Using multiple currencies

You can define a default currency for each customer and vendor. You can also define customer or vendor currencies other than the default currency, to use for specific sets of customer and vendor transactions. The transaction currency is no longer required to be in the customer or vendor default currency.

The customer and vendor currencies might be different than your company's base (domestic) currency. SyteLine makes this possible through these multi-currency features:

  • Maintainable currency rates.
  • Transactions that use either fixed or variable rates. To specify a fixed rate for a specific transaction, select the Fixed Rate check box in the transaction's form.
  • Euro conversion tools.
  • FASB52 compliance.
  • Recognition of currency exchange rate gains or losses.
  • Customer and vendor transactions can be maintained in the foreign currency but can quickly be translated to your domestic currency.
  • Customer and vendor payments are in the currency of the associated bank. Customer payments can be entered in a currency other than the currency of the bank where the payment will be deposited. In that case, the currency will be converted to the currency of that bank.
  • Your general ledger maintained in your domestic currency.

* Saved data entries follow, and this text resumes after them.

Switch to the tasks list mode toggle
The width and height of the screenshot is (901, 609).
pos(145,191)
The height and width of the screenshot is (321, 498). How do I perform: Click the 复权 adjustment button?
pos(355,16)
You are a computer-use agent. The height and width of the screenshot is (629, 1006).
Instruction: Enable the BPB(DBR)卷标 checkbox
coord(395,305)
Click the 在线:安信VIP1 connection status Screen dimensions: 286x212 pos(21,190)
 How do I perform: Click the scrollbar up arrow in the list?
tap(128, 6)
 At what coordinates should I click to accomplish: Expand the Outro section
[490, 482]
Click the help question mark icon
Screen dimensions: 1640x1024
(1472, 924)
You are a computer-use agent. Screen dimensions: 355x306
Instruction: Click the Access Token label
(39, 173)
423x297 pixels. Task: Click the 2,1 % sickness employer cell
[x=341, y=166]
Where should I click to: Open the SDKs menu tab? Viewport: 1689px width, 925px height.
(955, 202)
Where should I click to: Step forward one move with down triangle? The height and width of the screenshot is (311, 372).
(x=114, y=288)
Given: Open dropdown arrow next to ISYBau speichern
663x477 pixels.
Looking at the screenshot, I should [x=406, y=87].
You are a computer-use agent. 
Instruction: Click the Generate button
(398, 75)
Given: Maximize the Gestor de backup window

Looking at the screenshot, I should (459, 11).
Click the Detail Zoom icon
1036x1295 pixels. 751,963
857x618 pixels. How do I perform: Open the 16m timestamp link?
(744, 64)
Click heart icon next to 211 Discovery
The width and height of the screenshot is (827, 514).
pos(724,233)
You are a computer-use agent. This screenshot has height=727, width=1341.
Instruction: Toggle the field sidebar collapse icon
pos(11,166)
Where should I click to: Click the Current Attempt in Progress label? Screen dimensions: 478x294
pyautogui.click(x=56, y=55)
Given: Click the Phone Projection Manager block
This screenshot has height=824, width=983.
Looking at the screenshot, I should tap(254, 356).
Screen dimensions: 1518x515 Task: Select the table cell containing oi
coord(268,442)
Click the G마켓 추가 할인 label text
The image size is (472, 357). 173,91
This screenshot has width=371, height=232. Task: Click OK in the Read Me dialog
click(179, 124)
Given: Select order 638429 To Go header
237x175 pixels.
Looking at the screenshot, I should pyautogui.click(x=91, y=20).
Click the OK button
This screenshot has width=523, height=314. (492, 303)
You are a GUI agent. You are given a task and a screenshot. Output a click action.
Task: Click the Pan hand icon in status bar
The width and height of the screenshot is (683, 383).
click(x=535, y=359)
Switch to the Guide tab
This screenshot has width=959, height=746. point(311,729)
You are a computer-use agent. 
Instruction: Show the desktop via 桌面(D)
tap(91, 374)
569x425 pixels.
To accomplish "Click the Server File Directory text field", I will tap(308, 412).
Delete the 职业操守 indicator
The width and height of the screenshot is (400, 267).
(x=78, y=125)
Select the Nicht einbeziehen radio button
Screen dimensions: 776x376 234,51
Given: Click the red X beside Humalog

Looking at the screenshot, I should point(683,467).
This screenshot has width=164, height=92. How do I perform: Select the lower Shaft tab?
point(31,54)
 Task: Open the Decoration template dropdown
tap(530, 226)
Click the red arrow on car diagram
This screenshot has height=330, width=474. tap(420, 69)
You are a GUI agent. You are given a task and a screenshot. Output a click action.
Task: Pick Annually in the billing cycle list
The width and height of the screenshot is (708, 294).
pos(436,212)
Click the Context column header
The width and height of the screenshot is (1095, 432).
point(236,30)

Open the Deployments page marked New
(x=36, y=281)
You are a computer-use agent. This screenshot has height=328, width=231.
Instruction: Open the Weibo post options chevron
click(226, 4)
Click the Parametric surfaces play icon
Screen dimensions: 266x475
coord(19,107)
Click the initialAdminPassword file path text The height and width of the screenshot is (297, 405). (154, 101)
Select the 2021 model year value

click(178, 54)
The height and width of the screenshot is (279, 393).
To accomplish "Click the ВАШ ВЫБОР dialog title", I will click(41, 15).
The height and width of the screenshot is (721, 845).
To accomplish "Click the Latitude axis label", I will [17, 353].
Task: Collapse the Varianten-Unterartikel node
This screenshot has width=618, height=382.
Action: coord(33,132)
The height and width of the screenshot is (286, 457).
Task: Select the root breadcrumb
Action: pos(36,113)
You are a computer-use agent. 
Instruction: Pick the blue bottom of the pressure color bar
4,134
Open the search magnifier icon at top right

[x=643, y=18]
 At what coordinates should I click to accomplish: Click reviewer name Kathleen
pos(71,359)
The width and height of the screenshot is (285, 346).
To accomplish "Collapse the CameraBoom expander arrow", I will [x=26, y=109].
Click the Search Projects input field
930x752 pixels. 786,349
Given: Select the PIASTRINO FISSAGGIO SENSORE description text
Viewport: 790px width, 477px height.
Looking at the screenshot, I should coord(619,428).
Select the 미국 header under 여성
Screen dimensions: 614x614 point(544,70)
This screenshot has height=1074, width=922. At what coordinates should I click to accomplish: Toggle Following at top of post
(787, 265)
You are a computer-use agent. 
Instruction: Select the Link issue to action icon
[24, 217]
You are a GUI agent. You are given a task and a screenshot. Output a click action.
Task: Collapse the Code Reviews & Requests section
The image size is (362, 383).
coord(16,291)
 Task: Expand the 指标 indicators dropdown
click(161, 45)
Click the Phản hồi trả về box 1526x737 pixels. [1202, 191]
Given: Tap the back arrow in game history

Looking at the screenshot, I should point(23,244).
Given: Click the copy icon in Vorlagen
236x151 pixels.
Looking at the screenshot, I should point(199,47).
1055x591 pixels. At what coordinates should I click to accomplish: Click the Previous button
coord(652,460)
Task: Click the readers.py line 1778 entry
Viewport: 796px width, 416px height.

Customer amounts can be stored in the system in the customer's default currency. This affects customer orders, estimating, and A/R.

Vendor amounts can be stored in the vendor's default currency. This affects purchase orders and A/P.

In addition to the default currency specified for a customer or vendor, you can define other currencies for a customer or vendor. Certain types of transactions have been modified to support these additional currencies used for the transaction currency.

Thus, if two sites in different countries use the same vendor, but the vendor uses a different currency in each country, you can use the same vendor number in both sites, but specify a different currency to be used for specific types of transactions.

Cash accounts used in bank reconciliations may be stated in non-domestic currencies. Payments are in the currency of the associated bank.

All amounts in journals, ledger, inventory (price and cost), and the shop floor are always stated in domestic currency.

When amounts are posted into journals, they are translated into domestic currency.

Currency master data

The domestic (base) currency for a site is defined in the Multi-Currency Parameters form.

Other currencies are maintained in the Currency Rates form. Users can enter an unlimited number of date- and time-stamped currency exchange rates. They can also back-date these rates by entering a past date. There are two exchange rates entered:

  • The buying rate is used exclusively in purchase orders and A/P.
  • The selling rate is used exclusively in customer orders, estimating, and A/R.

In the Currency Codes form, users can specify formats for currency amounts, and accounts to use for currency gains and losses.

For better integration with other applications, we recommend that you use the standard ISO currency codes.

Applying payments

You cannot apply payments to invoices of other sites where the other sites do not have the same base currency as the site entering the payment to apply.

Realized and unrealized gains and losses

When a company that is headquartered in one (domestic) country executes a transaction with a company in another (foreign) country using a currency other than the domestic currency, one currency needs to be converted into another to settle the transaction. This conversion from one currency to another creates gains and losses depending on the currency exchange rate.

Realized currency exchange gains and losses can occur when full or partial payments are applied to voucher or invoice amounts.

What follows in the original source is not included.